* **Provided passage**:

Marianne Dages, artist, book maker, and printer, lives in Philadelphia, PA and spent a month in Iceland at an artist residency last year. It was a transformative experience for her and left a lasting mark. When she explored the Fieldwork Map, in particular, Jökulsárlón, she couldn’t help but think of that time and remember…
“the feeling of something forgotten. a language understood in sleep”
I wrote this in my sketchbook the day after I’d arrived in Iceland, where I’d come to spend one month alone and make art in the Northern town of Siglufjordur. Everyday in the afternoon I would take a two hour walk on the paths that crisscrossed the mountain above the town. And during those walks I took photographs and collected objects I found.
Looking at the Fieldwork map, I was struck by how many similar experiences I shared with Amy and John’s travels and the bittersweet feeling those images gave me. I too filled my pockets with frayed cords and fishing hooks on long solitary walks. My shelves are lined with smooth banded stones and salt-bleached bone.

* **Provided information**:
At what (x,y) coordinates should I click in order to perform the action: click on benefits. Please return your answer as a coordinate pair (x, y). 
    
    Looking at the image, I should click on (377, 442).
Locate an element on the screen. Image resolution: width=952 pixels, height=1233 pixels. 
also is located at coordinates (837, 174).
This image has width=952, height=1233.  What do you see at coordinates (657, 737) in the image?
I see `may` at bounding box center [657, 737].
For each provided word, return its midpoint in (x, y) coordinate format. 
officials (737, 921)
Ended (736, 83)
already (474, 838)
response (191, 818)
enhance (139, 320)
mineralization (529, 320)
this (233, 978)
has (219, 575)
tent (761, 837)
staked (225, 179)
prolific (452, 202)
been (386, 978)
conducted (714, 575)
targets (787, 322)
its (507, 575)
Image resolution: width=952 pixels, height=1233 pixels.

* **Aim**:
Please continue the passage about Marianne Dages's month in Iceland, carrying it on past its last sentence. The items are separate from the text about Marianne Dages's time in Iceland.

* **Exercise output**:
What compelled us as artists to seek out this land? The sublime and majestic imagery of Iceland, its achingly blue glaciers and quicksilver oceanic skies, is enough to give you vertigo, to feel your toes grip the sharp edge of the world.
Yet what did we find and what did we keep? The humblest of traces. the rune-like lines of twigs on snow, animal tracks, tiny bits of plastic and thread, every shape and color a trail back to the crisp visual memory of a beloved place and time. Something we’d forgotten, something we could now read again.
The Icelanders believed that the dead could be raised from a bone, just one vertebrae or fingertip. I found a delicate arched sheep’s rib on a black volcanic beach. I painted half of it white. I made thirty white clay bones, one for each day I spent in Iceland.
We thank you, Marianne.
Explore more locations and objects on the Fieldwork map: http://is.gd/fieldworkmap.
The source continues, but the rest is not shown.